Honor your father and your mother in order that you may have length of days [Exodus 20:12].

These two commandments are the only two in the Torah whose reward (s’char) is explicitly stated. Why, and what, exactly, does “length of days” mean?

We often act for a goal, payment or purpose. Other times, more natural acts, such as breathing, eating or sleeping, are done because we are human beings. For many, it is equally natural to want to gain knowledge, love others or pursue moral ideals.

What about doing mitzvot? Do we do them for payment or because mitzvot are the fullest expression of who we are? Or both? There is no one answer. In understanding what doing mitzvot is all about, one size does not fit all.

That doing other mitzvot might have rewards of their own suggests a beneficial consequence. How we think about these benefits changes with time. As children, we might expect that doing mitzvot will protect us from harm and give us things that will please us. As we grow older, we come to see doing mitzvot as making us “good people.” At some point, doing mitzvot comes to be seen as building the kind of personal character or society that significantly aids us, supporting other people, even sustaining the world as a whole.

Rashi, basing himself on the Talmud [Chullin 162b], suggests that giving a motivating reason for sending away the mother bird is to teach us that if we are rewarded with a long and good life for fulfilling such an easy mitzvah, then how much more so for a demanding mitzvah? Nachmanides sees sending away the mother bird as guiding us away from insensitivity and brutality. Seforno sees it as protecting an animal species.

All these approaches encourage a kind of calculation. The question remains, why is it only these two mitzvot that have their reward given explicitly?

The Midrash [Devarim Rabbah 6:2] suggests that God deliberately specifies the reward for these two mitzvot so we would not focus on doing the difficult mitzvot because their reward is presumably greater while ignoring the easier ones because their reward is presumably less. God wanted, or needed, all mitzvot to be fulfilled. The same would be true of fulfilling only those mitzvot with seemingly greater social benefits.

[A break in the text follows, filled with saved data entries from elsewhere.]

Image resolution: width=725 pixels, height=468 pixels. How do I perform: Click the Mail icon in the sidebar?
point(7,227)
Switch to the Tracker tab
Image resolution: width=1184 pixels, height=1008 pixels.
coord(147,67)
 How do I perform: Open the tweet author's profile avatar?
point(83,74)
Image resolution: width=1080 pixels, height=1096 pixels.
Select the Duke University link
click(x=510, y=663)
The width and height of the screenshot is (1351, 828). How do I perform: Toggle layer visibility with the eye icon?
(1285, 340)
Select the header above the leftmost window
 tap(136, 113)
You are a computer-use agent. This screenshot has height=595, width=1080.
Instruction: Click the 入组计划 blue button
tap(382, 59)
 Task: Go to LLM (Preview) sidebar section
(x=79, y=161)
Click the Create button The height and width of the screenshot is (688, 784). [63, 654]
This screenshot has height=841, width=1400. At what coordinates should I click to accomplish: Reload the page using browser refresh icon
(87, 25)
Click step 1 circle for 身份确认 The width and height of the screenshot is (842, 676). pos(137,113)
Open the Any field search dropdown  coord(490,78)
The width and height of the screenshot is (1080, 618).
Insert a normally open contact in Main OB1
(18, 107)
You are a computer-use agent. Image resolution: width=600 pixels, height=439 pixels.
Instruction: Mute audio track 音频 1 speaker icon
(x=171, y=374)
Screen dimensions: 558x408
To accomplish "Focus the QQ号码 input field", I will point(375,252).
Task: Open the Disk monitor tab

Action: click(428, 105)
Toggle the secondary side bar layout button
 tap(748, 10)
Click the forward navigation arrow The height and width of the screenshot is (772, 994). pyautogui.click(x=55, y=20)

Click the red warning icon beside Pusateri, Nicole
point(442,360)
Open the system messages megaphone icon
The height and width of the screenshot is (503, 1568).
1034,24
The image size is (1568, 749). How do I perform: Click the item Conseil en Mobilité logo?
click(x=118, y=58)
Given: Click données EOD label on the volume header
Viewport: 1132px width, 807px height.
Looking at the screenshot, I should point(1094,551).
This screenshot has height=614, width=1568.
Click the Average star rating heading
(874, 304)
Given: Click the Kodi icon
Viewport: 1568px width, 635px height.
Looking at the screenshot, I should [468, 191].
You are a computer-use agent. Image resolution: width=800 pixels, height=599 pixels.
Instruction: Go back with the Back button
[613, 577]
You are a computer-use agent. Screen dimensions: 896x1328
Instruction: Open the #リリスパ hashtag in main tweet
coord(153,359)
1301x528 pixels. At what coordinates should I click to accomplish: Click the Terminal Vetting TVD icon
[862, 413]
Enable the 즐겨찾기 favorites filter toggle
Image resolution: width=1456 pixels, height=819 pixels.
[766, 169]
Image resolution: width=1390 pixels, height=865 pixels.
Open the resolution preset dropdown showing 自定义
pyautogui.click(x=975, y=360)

Perhaps at the highest level of spiritual development we are not supposed to think of reward at all. In Pirkei Avot 1:3 we read: “Be not like servants who serve the master on the condition of receiving a reward…” In Pirkei Avot 4:2 we read: “The reward for a mitzvah is another mitzvah.”

Perhaps there is a spiritual level on which we perform mitzvot because our souls are always aspiring to what is higher and transcendent; doing mitzvot is an expression of who we truly are.

Many of us strive to transcend the limits of our “here and now” ego in search of a self that is more profoundly human, more profoundly spiritual. In this way, life becomes more than a mere series of days whose value is calculated by pleasure or pain, loss or gain, cost or benefit. Rather, life becomes a story in which we have a purpose.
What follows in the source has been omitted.